Saturday 1 September 2012

THE NIGHTOWL SINGS - TIP THE MAPS

Released September 2012
TOR29

I hope y'all like your music with a layer of scuzzy distortion because that's what you'll get with The Nightowl Sings. You'll get a lot more, of course, but the dirty, grimey, garagey sound is what hits you from the off. Yeah, maybe it does sound like someone's Fall-en onto the Pavement but there's no denying the power of the songs, three minutes (give or take) of no-fi grunged-up garage rock that aims for the gut and the throat simultaneously. You can almost hear the dirt crunch under their boots as they plough through these golden nuggets.

This is the scuzzbuzz-buzzing-in-the-eardrum end of the Treehouse oeuvre, songs that were recorded in less time that it takes to listen to 'em, guitars distorted beyond all recognition, the vocal takes done by shouting in a tin can with a string attached to the 4-track. Probably. The drums are sloppy as all get out, but that's OK too, they propel the tunes with a certain devil-may-care swing. And it's all about capturing a moment rather than perfection.

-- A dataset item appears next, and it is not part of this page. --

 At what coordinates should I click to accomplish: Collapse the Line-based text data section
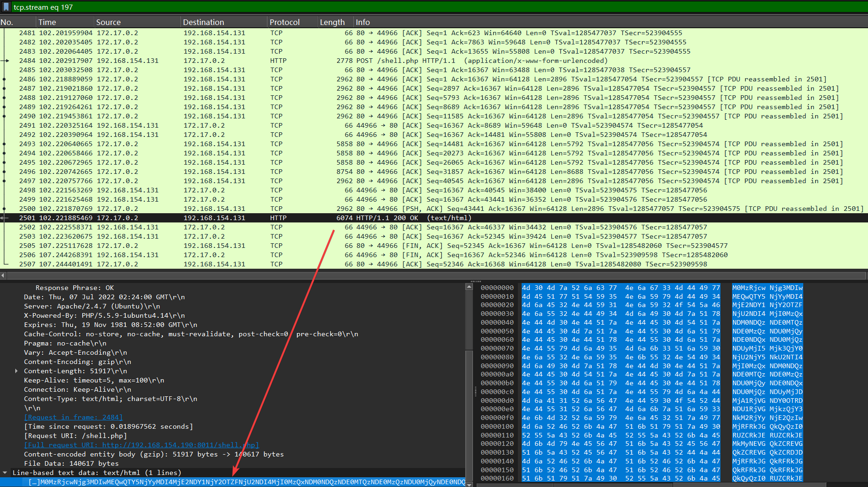5,473
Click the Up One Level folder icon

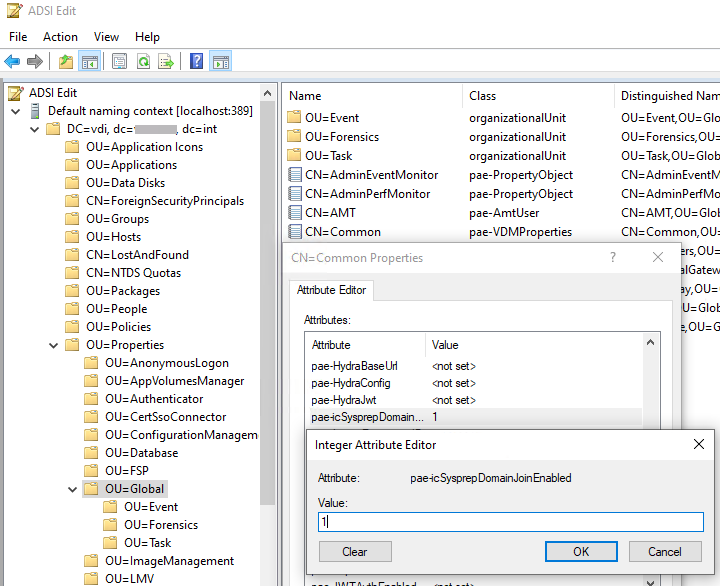[66, 61]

But it's not all fuzzfuzzfuzz by any stretch, oh no, particularly in the second half of Tip The Maps. The atmospheric piano pieces “Dukebox Ghosts” act as moments of calm throughout, and there's a whole bunch of Marc-at-the-guitar-late-at-night songs. “Black Medicine” and “You Can Talk To Me” find him in wracked fine voice, all the fancy sounds put to one side, a touch of world-weariness hanging around the songs like cigarette smoke in a jazz club in the 1950s. On the closing “Stars” the multi-tracked choir swirl around like so many broken angels trying to claw their way back upstairs. At which point it's tempting to go back to the beginning and get a refreshing blast from the electric guitar of doom.

The disparate sounds on Tip The Maps are pulled together into the lengthy centrepiece “10 Minutes from Olympia” which manages the trick of sounding languid and frantic at the same time, the varied movements unified through the spirit of the radio. What starts of like a swingin' little tune morphs into a percussive free jazz blow-out, those drums getting a crack at the centre stage whilst a sax parps desperately in the distance. There's no recovery here, just the laughter of a band comfortable in the knowledge they've pushed an idea as far as it'll go, and then a bit further just to be sure. Excellent music all round, and a tip of the cap is the least they deserve. - Jeremy Bye.